Au Mali, il y a Master Soumy, il y a aussi Ras Bath. Aujourd’hui le Mali est en pleine campagne électorale. On parle de Génocide peule. Dans ce contexte parlez d’initiatives qui ont contribué à sauver le Mali alors qu’on a l’impression que le Mali s’enfonce dans une crise multiforme qui ne dit pas son nom et dans l’indifférence générale.

Oui. Moi je pense aujourd’hui au Mali s’il y a un problème vraiment inquiétant c’est cette crise au centre du pays depuis un certain temps. La situation d’insécurité était très, très grave. On savait par rapport au Nord notamment les régions comme Kidal, Tombouctou, Gao où il y a des djihadistes, des terroristes, des groupes armés, des groupes indépendantistes, etc. Mais aujourd’hui nous assistons à une autre formule : c’est le conflit peuls, dogons etc.

=== Données fournies ===
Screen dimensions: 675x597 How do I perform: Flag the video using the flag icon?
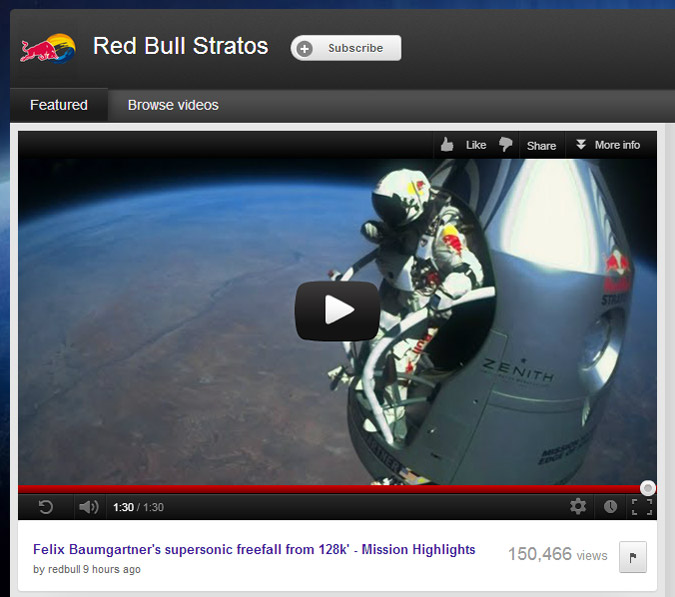pyautogui.click(x=633, y=556)
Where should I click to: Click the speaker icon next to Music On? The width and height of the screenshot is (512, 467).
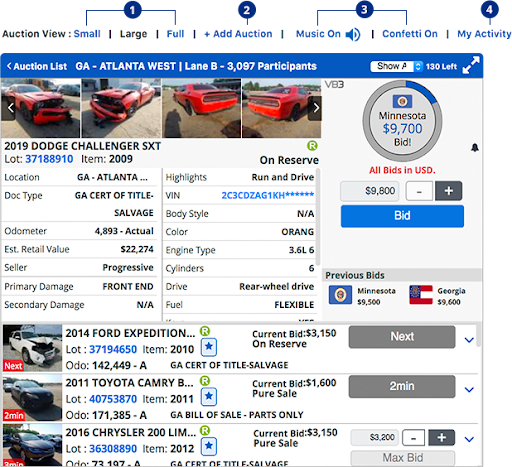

=== Tâches à réaliser ===
a. Quelles régions du Nord l'extrait sur la crise au Mali cite-t-il comme zones où se trouvent des djihadistes et des groupes armés ?
b. Reprenez l'extrait sur la crise au Mali après sa dernière phrase et poursuivez-le.

=== Liste des réponses ===
a. Kidal, Tombouctou et Gao.

b.
Le Mali est un pays immensément riche en termes de diversités culturelles et ces différentes populations ont tout le temps vécu ensemble en toute harmonie, en parfaite cohésion. Il y avait souvent des petits conflits que je considère comme classique entre éleveurs et agriculteurs. Lorsqu’un éleveur fait passer ses bêtes dans le champ du cultivateur, il y a tout le temps ces petits problèmes mais qui sont rapidement résolus généralement chez le chef de village ou chez les notabilités de nos villages. Mais aujourd’hui, en arriver à faire des dizaines, vingtaines, trentaines de morts par jour… Il y’en a qui parle de génocide, d’autres d’exterminations, ça devient de plus en plus violent. Ça devient de plus en plus inquiétant. Moi je me pose la question à qui profite ce conflit dans le centre du Mali. En plus de cela, je me dis est ce que l’état malien n’a pas démissionné quelque part ? Parce que nous avons beaucoup de localités dans le centre du Mali dont l’administration est quasi absente. Il y a des sous-préfets qui ne sont plus à leur poste. Et à partir du moment où….

Il y’en a qui se sont faits déjà tués non ?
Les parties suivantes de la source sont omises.